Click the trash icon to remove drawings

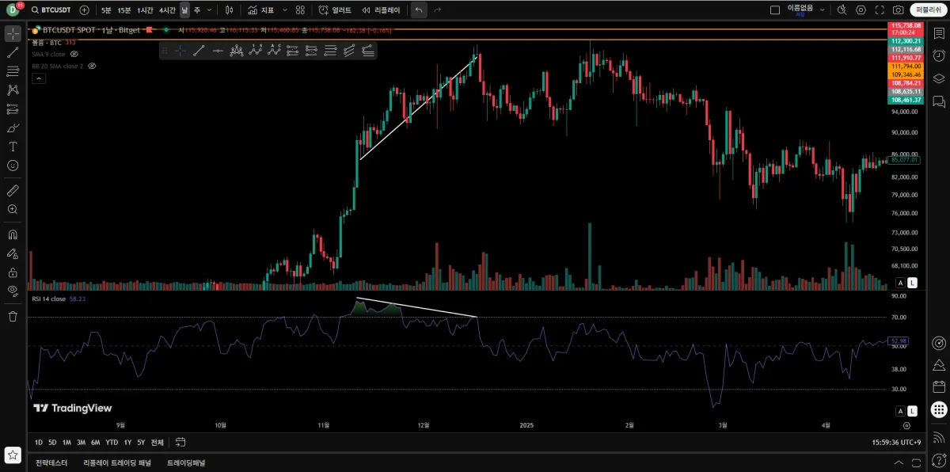(x=13, y=316)
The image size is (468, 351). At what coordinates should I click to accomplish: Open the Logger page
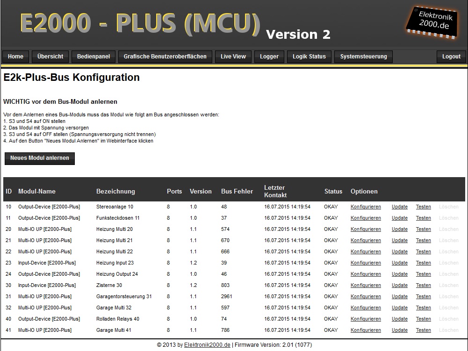pyautogui.click(x=269, y=57)
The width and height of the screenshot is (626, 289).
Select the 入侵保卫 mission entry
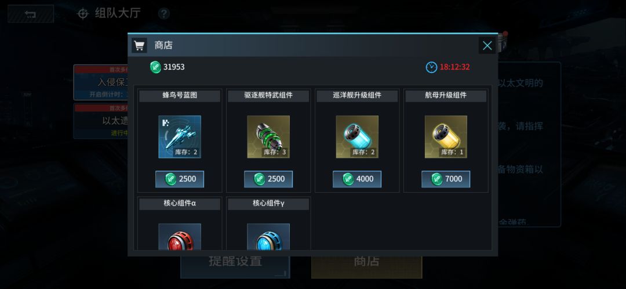[101, 82]
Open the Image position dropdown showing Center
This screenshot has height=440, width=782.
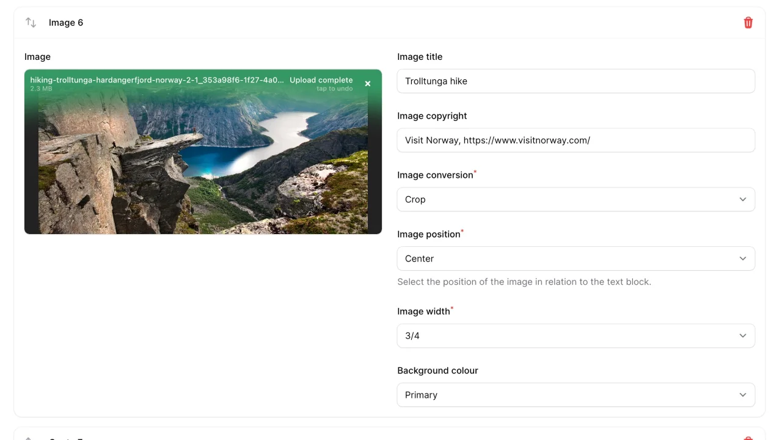576,259
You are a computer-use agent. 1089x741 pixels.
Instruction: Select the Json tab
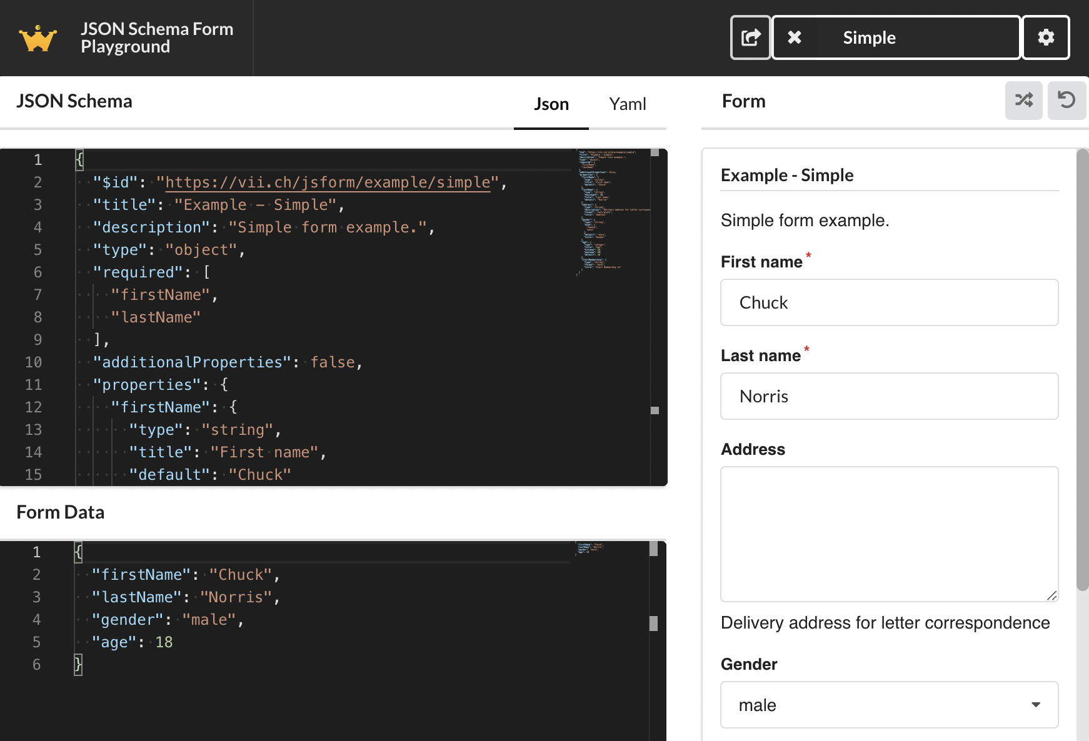551,104
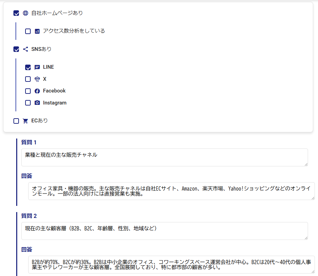Uncheck the 自社ホームページあり checkbox
Image resolution: width=318 pixels, height=276 pixels.
coord(16,13)
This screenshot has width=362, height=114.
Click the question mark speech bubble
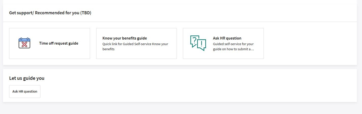tap(194, 41)

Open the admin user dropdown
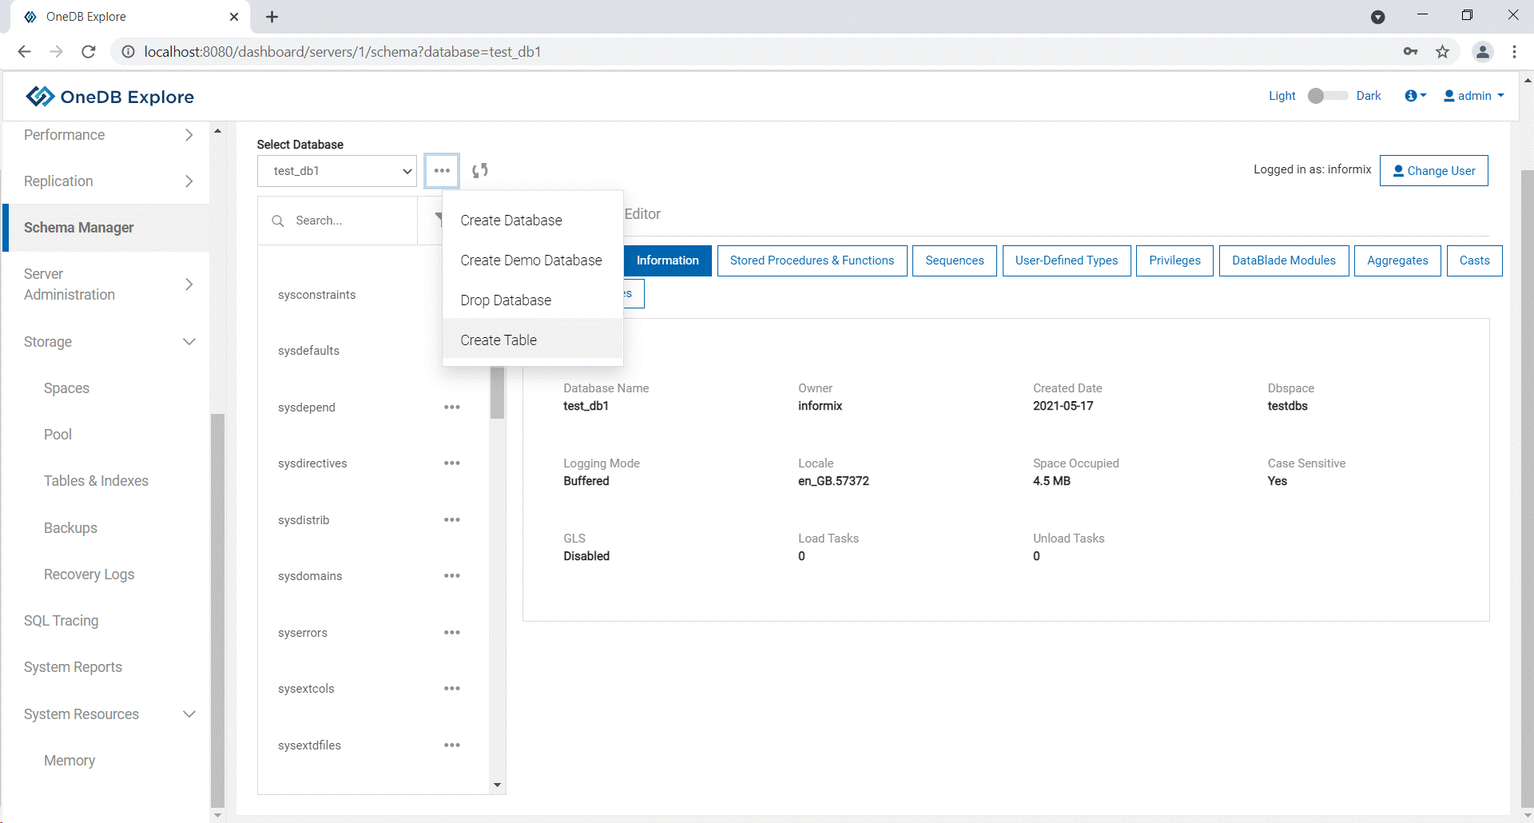1474,96
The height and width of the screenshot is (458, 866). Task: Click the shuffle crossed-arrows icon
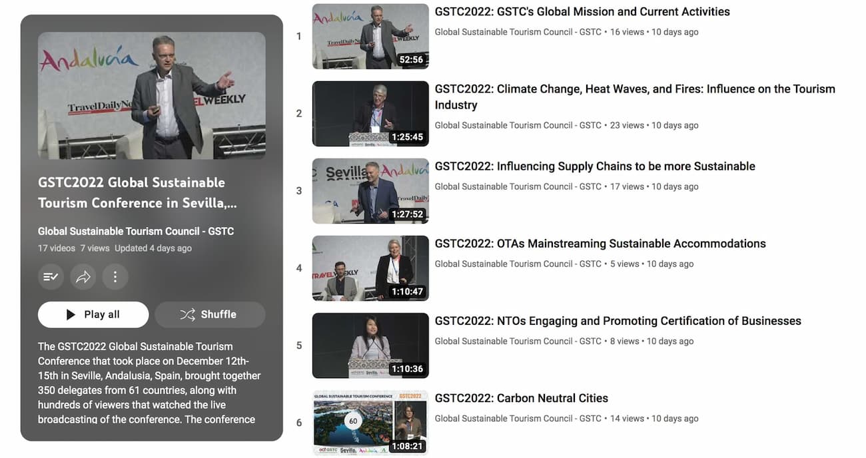point(187,315)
^^^^
# [What the task asks]
Write out each line of the data above exactly, starting at the top and finishing with the line containing "This screenshot has width=362, height=114."; omit the pictures.

# [Answer section]
Click the trash icon to remove drawings

(x=13, y=316)
The image size is (468, 351). At what coordinates should I click to accomplish: Open the Logger page
pyautogui.click(x=269, y=57)
The width and height of the screenshot is (626, 289).
Select the 入侵保卫 mission entry
[101, 82]
Open the Image position dropdown showing Center
This screenshot has height=440, width=782.
576,259
You are a computer-use agent. 1089x741 pixels.
Instruction: Select the Json tab
551,104
Uncheck the 自社ホームページあり checkbox
Image resolution: width=318 pixels, height=276 pixels.
coord(16,13)
This screenshot has width=362, height=114.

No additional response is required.